Rand presents an excellent solution from Egwene’s perspective with his unusual family life. He and his father are the sole members of their family dwelling anywhere near their farm. If Tam has other kin from when he grew up in the Two Rivers (highly doubtful, given his own departure in light of how Nynaeve describes to Rand in Baerlon how families react to young people leaving the Two Rivers), they are not a part of his and Rand’s daily life. The situation of two competent and content males living on their own without female influence or authority is as intolerable to the Women’s Circle and females of their community as it is to the ladies of Pride & Prejudice. It is at a point where the al’Thors are as wary of female interaction upon entering Emond’s Field as if they were entering an inner city neighborhood wearing the wrong gang colors. And perhaps rightfully so – getting a cap in your ass is small potatoes next to a lifetime of hard labor and curtailed freedom, which the doyens of Emond’s Field have in mind for Tam & Rand.

For all intents and purposes, in the gender-segregated world of the Wheel of Time, the al’Thor household is a kind of free city, exempt from the authority and oppression of the gynarchy. The reason for all the relentless efforts at matchmaking is hardly the desirability of Tam as a husband (the longer an adult is on his or her own, the less suited for marriage he or she becomes, as they grow set in their ways and solitude), but rather a desperate attempt to bring the al’Thors under the dominion of the Women’s Circle before their example of freedom starts to stir rebellious thoughts among the captive male population. Egwene wants to marry into that family for the same reason younger sons head out to the colonies or the frontiers – to carve out her own domain and establish a basis for her standing in her native society. Upon marrying Rand, Egwene would have become the ranking woman in their home, and sole holder of the title “Mistress al’Thor.” The Women’s Circle would not have as tight a grip on her, living in such a remote location, and would be forced to allow her a degree of autonomy few young brides in their community are ever afforded. To continue the expansion/colonization metaphor, she would be their equivalent of a proconsul of a distant colony or newly conquered province – a degree of autonomy would be necessary to keep her domain under the rule of governing body and thus they'd have to settle for supporting her rather than exerting direct control.

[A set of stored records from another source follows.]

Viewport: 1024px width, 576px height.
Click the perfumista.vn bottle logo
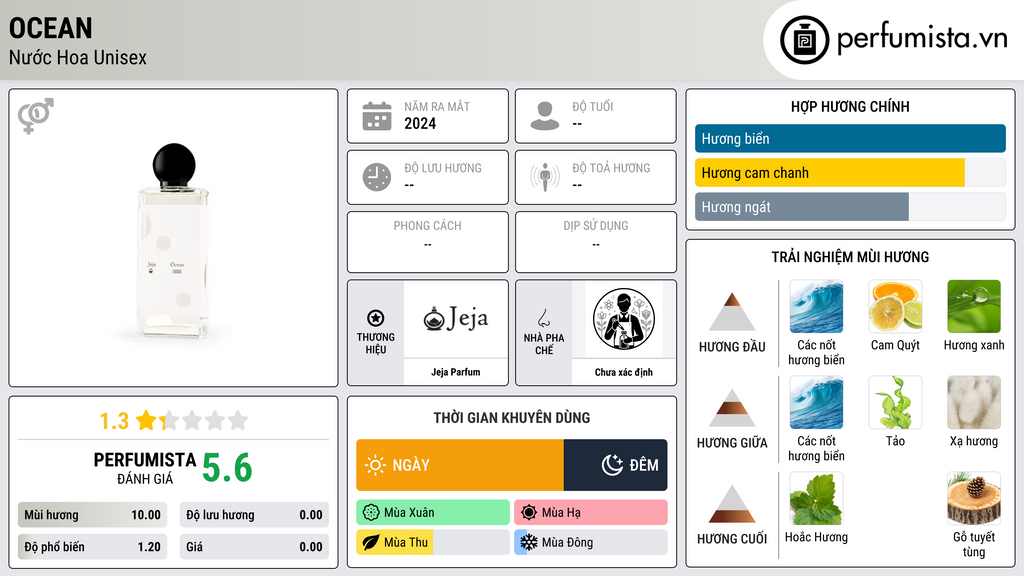(804, 40)
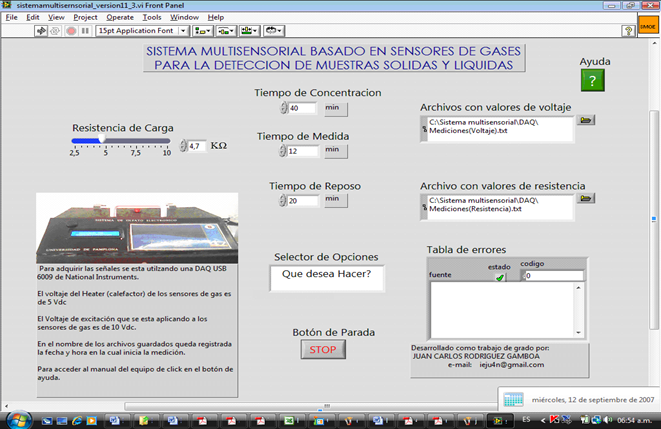Click the Run arrow in toolbar

click(x=42, y=31)
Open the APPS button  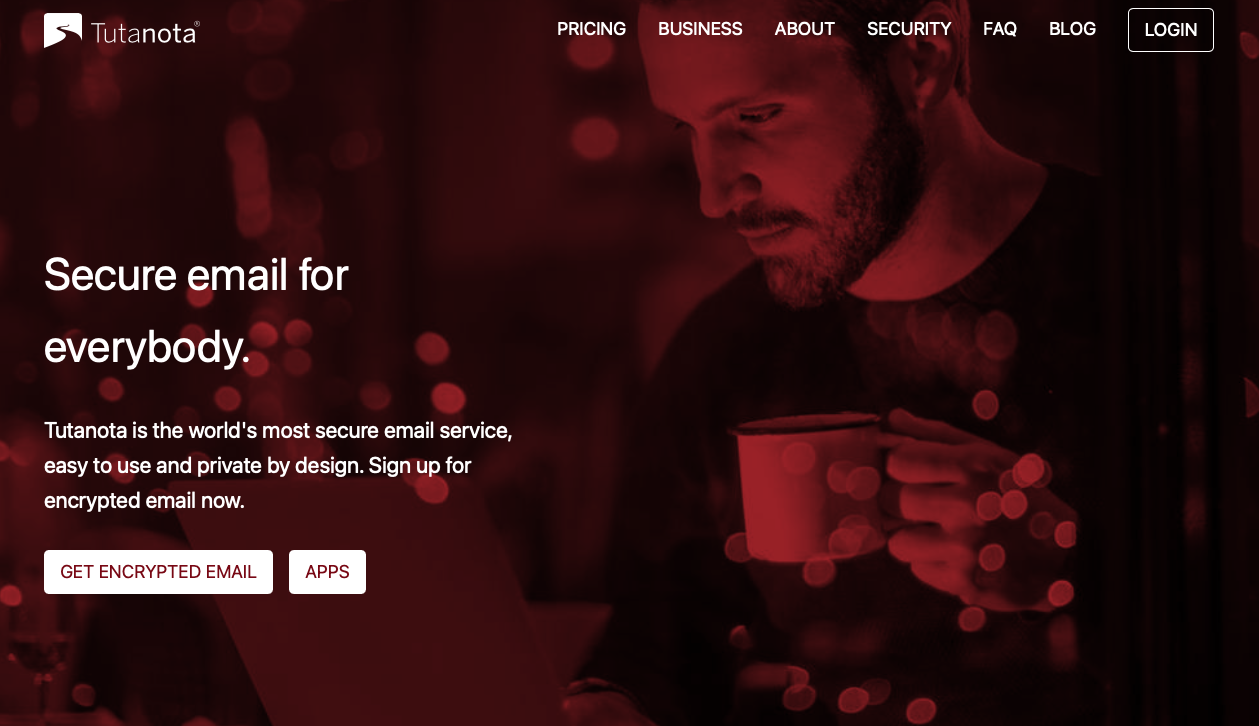pos(327,572)
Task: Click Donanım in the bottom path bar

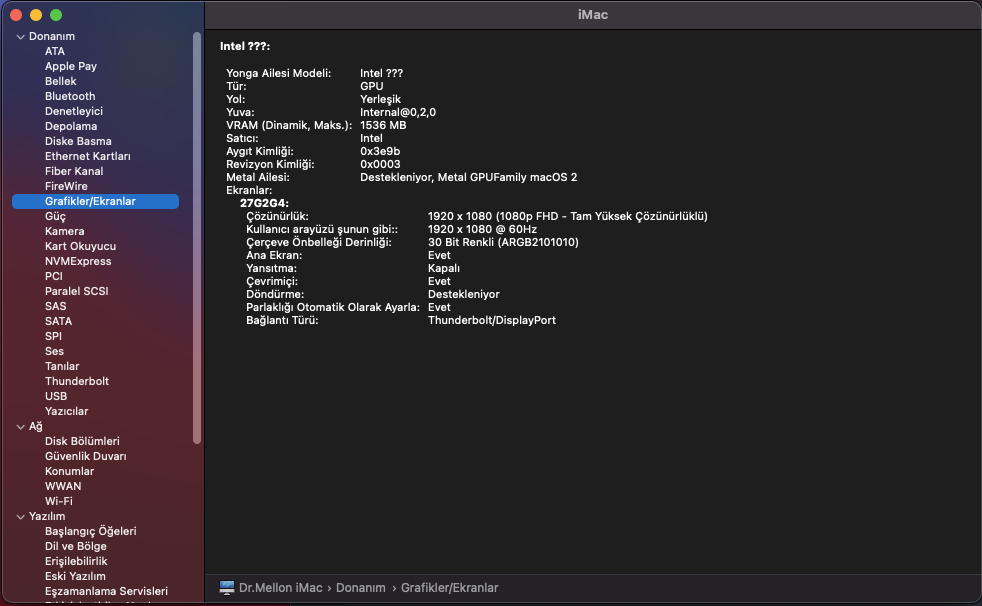Action: coord(360,588)
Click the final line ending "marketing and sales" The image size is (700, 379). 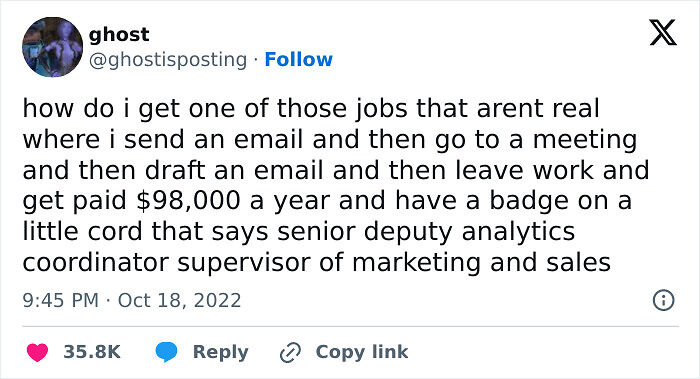(x=317, y=262)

In all the Two Rivers there does not appear to be much in the way of economic stratification – marrying a guy for wealth or station is futile as few seem to have much more of it than anyone else, and as the innkeeper’s daughter, she is already very close to the top and aware of how little real luxury or wealth there is to gain while remaining in the Two Rivers and how little status either garners among people who are more likely to look down on a wealthy neighbor for putting on airs and getting above himself. With no upward mobility to be gained through marriage, Egwene cleverly sets her sights on the one male of her generation who can provide her with a degree of independence from her elders’ wisdom and authority, and grant her as soon as possible the coveted title which is the highest it seems she can aspire to – Lady of the House. Egwene being Egwene, the notion of earning such a rank or position through serving one’s time and working to climb the ladder is pretty laughable.

Later, of course, we see that she is perfectly willing to throw over this ambition when a new avenue to power is opened up to her by Nynaeve’s recognition of qualities that make her eligible to be a Wisdom (channeling, although neither are aware of it at the time). Wisdom, like Aes Sedai or noblewoman, is one of those vocations or lifestyles you cannot seek out – circumstances beyond a woman’s control dictate her eligibility for those roles, and once it becomes apparent that Egwene is one of the lucky few who can aspire to the highest office a woman can hold in the Two Rivers, Rand can bloody well hang, and who cares if her courtship and marital maneuvers have precluded his finding another spouse?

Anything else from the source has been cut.